Attempts to “bend the curve” on health-care costs appear sometimes to be a losing game. There are many reasons the nation’s health-care spending outstrips the inflation rate. Findings from ongoing audits of electronic billing records of hospitals and physician practices offer one more explanation for the seemingly intractable problem.

Digitizing medical records is simply an inevitable step to keep up with the revolution in technology. The appeal in health care is the high potential to reduce medical errors and duplication of services, improve patient safety, increase administrative efficiency in hospitals and doctor’s offices and help to lower costs overall. The Bush and Obama administrations both promoted electronic records for those reasons. The Obama White House included in the 2009 stimulus package about $27 billion as incentives to hospitals and physician practices that switched from paper to digital records.
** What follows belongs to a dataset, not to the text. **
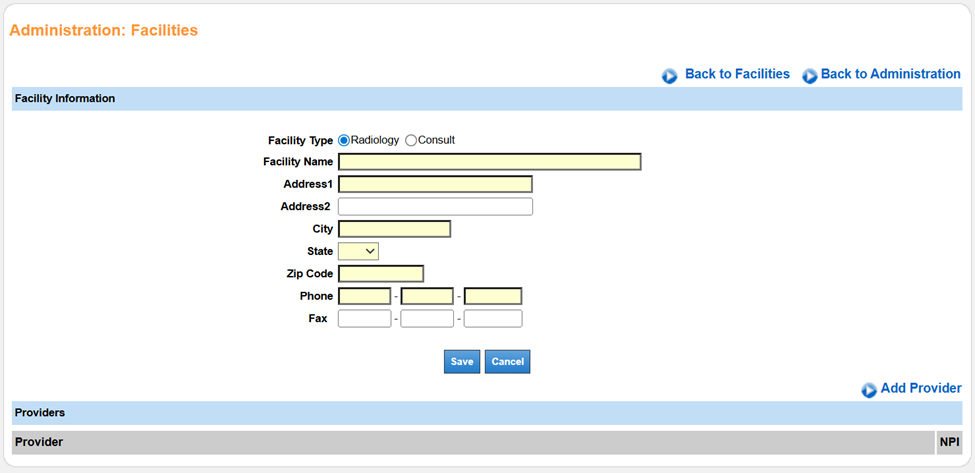Viewport: 975px width, 473px height.
Task: Click the last Phone number box
Action: click(x=493, y=296)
But audits by the Centers for Medicare and Medicaid Services reveal an unfortunate downside: Cheating on documentation and overbilling are rising with increased use of electronic systems.

A New York Times analysis of Medicare billing records from 2006 to 2010 found a 47 percent increase in claims for services at higher payment levels among hospitals receiving the incentives for electronic records. In one hospital, billing for the highest-paying reimbursement codes rose 82 percent the year after it started electronic billing.

The analysis found doctors and hospitals, particularly emergency departments, were billing at higher payment levels than was justified by the services rendered and sometimes for services that were never performed.

Health-care providers cite the ease they have with the new technology to document more accurately and charge for all the services they perform. There is no question the digital system also makes it easier to manipulate billing codes to pump up revenues at the expense of Medicare. The rising expense may be considered an unintended consequence of innovation as early adopters in a transitional period discover ways to exploit any advantage. It is up to regulators to set clearer guidelines for billing and provide vigilant oversight.